The plasterer Geronimo Francesco Andreoli, who had trained with Donato Polli in the Nuremberg area and was mainly active in northern Franconia (Bayreuth) in the second half of the 18th century, is such a case: he had all his children and godchildren baptised in his home near Lugano during the winter months. Analysing the baptismal registers can thus prove that he continued to work seasonally and regularly returned to Ticino in the winter months. Other plasterers from Ticino made their home north of the Alps without, however, giving up their mobility.

Andrea Maini (Maynio) is the final example of the unique extent of early modern mobility: Maini had concluded a contract with the abbot in Ottobeuren in 1717, for whom he had carried out stuccowork until the spring of 1728, entirely in accordance with the principle of continuous commissioning. In between, there had been enough time for Maini, who also organised the stucco work in Ottobeuren and assigned it to other Ticino stucco artists depending on the order situation, to work in Memmingen and at Holzgünz Castle in Swabia. On 15 March 1728, he completed his commission in Ottobeuren, settled his contract and left the Ottobeuren building site for Glückstadt in the Duchy of Holstein.

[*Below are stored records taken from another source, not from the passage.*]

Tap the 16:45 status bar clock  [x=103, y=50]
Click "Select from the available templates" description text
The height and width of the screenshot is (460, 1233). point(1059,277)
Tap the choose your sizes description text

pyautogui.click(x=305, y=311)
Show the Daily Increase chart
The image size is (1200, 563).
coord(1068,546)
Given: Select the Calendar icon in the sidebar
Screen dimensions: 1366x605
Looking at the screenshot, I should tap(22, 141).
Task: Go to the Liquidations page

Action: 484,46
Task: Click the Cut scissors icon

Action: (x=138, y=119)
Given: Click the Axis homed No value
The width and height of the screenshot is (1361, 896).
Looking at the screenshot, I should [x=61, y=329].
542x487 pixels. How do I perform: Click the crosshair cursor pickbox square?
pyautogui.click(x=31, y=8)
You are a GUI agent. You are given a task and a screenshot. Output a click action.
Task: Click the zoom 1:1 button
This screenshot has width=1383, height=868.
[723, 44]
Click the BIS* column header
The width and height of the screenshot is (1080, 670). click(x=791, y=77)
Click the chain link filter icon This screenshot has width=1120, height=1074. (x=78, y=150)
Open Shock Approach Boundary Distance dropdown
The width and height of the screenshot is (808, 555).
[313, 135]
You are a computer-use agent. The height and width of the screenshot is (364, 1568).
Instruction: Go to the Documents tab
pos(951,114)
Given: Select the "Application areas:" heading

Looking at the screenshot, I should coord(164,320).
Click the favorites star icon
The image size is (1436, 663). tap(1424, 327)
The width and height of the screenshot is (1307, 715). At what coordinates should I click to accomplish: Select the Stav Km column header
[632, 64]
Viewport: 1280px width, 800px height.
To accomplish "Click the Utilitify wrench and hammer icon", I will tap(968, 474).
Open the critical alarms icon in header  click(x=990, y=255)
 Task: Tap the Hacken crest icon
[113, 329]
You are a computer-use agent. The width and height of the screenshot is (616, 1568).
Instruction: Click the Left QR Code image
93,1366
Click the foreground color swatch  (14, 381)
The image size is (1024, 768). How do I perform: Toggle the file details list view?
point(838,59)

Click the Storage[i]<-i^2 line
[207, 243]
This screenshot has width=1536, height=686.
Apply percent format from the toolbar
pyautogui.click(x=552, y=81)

Although the town on the Lower Elbe was the hometown of Maini's wife, it was hard to imagine a more European, exotic and distant location from Ottobeuren in the early 18th century - at least from a Swabian Catholic perspective! By April 1729, however, Andrea Maini was already back on the building site in Ottobeuren. He is thus representative of the many Upper Italian plasterers who benefited from their own mobility: The fact that they usually travelled around without family members meant that they could move from one place of work, i.e. from one building site to the next, much more easily than their locally based colleagues.